Today, I am so frustrated. I am a single mother who is on welfare. Why? Because I was hurt in an elevator 13 years ago, and I have fought every since to find a cure.
What I have found after 13 years though, is that I am tougher than many people have ever realized I was. I have come back from said disability, found a treatment when I was told there was none, gotten off pain meds, and I am now fighting to go back to work. Do I have a fabulous resume for a fabulous job, no, and I don’t care. I will work at the fast food place, the grocery store, or even the convenience store, and I will do so with pride because I will know of all the fight it took for me to get there.
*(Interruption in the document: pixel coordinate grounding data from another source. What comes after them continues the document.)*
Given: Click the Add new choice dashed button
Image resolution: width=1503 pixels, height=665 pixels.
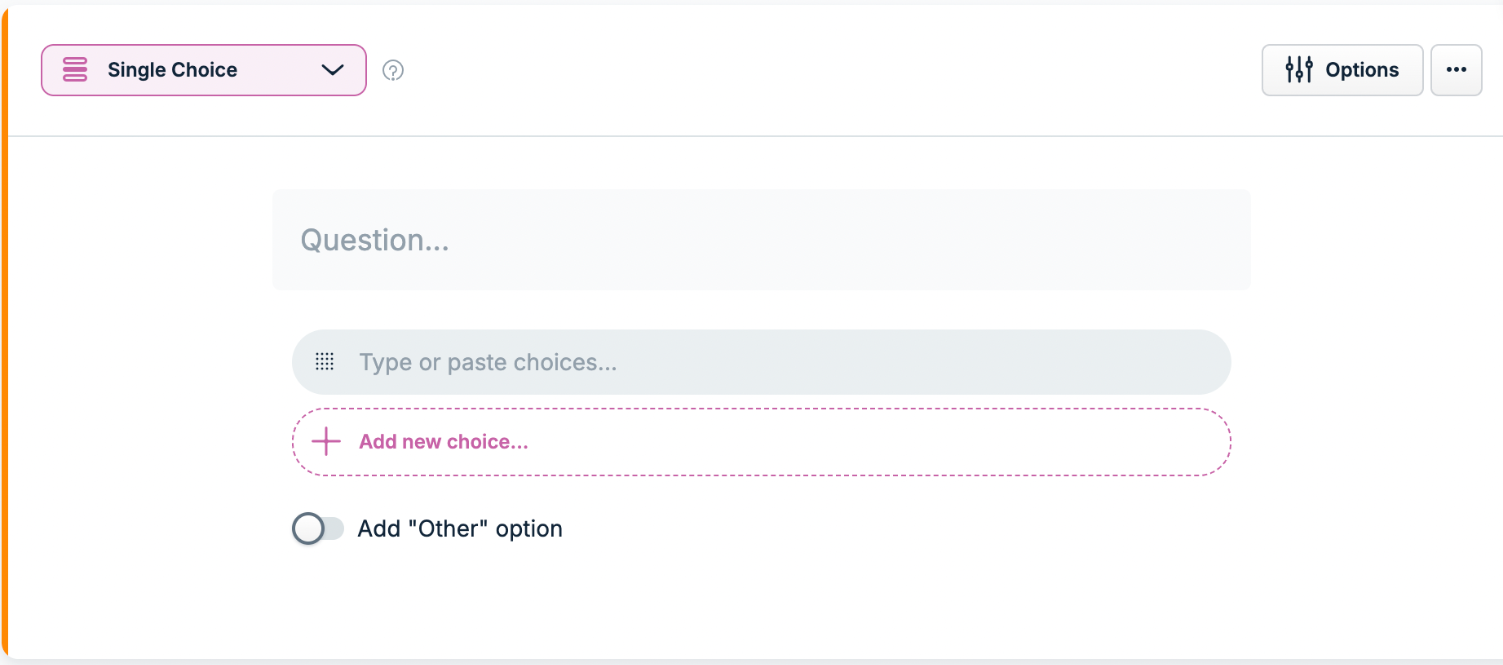Looking at the screenshot, I should pos(761,442).
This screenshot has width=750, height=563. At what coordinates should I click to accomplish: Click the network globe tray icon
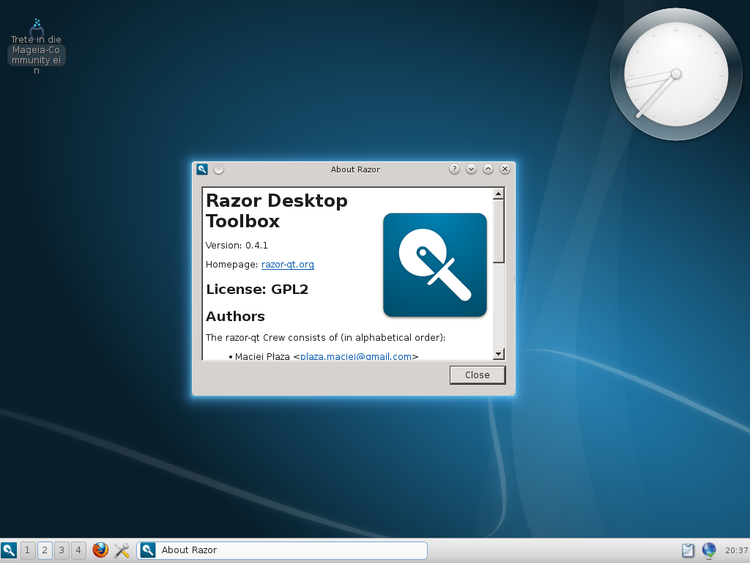709,550
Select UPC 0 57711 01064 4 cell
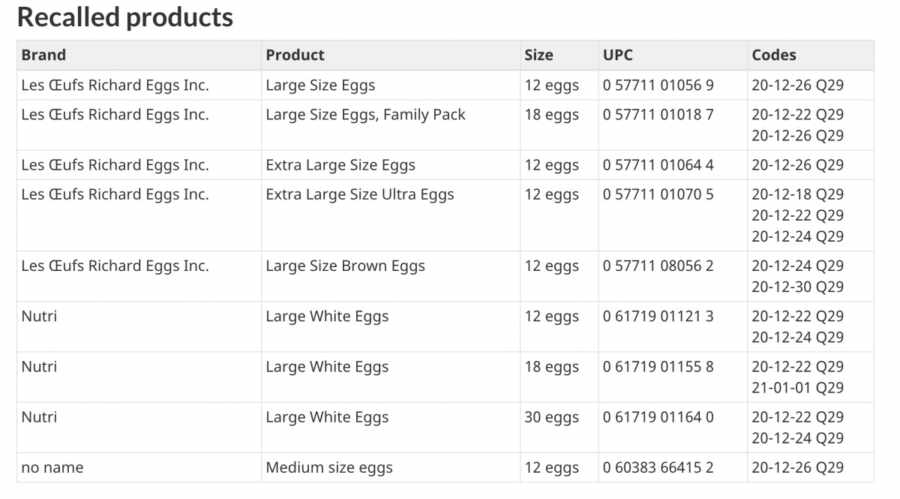 coord(673,165)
But for now, I am angry. I am looking at a society changing, and that is fine. But, there are people getting hurt by this society of change. There are good people who want to make their lives better and are being held back. For example, due to some of the medications I was on with the back injury, my teeth are destroyed. I mean destroyed. I don’t smile. And it will cost $10,000.00 to get the dental work necessary. I have applied twice to the dental assistance program, and have heard nothing. I have done all I need to do, and I get nothing, not even a letter of response.
And the saddest part is, this is why I don’t have a job. Why, I haven’t been hired, because I tried to get a job. I was told that the gentlemen would have hired me, if my smile wasn’t such a problem. He said, “let’s face it, in customer service, you have to be face to face with the people, and smiling is a part of the job.”
So, basically, I was hired up to the point of one appearance flaw, and it is a major flaw. Yet, I can over come this flaw when I get to know people. But in the 3 minutes you interact with the public as an employee, that is not achievable without a smile.
Truth is, people always think I am mad. Don’t believe me? Walk around for a week without smiling. See how long it takes for someone to wonder what is wrong with you. They will typically think you are angry or sad. This affects not just your work life, but your social life.
So, I am frustrated with a broken system where more people are becoming poor over less jobs, and people who are trying to get off the system aren’t able to do so because they can’t get the medical assistance necessary to complete one thing to allow them to work. One thing that in the end, is cheaper than keeping them on the assistance program for another year. So, why are we so off balance? Why are we pushing so hard to have such a haphazard social economy? Why are we not angry? Because, it isn’t just me I am fighting for here, it’s my children. What future do they have if we continue to live on welfare?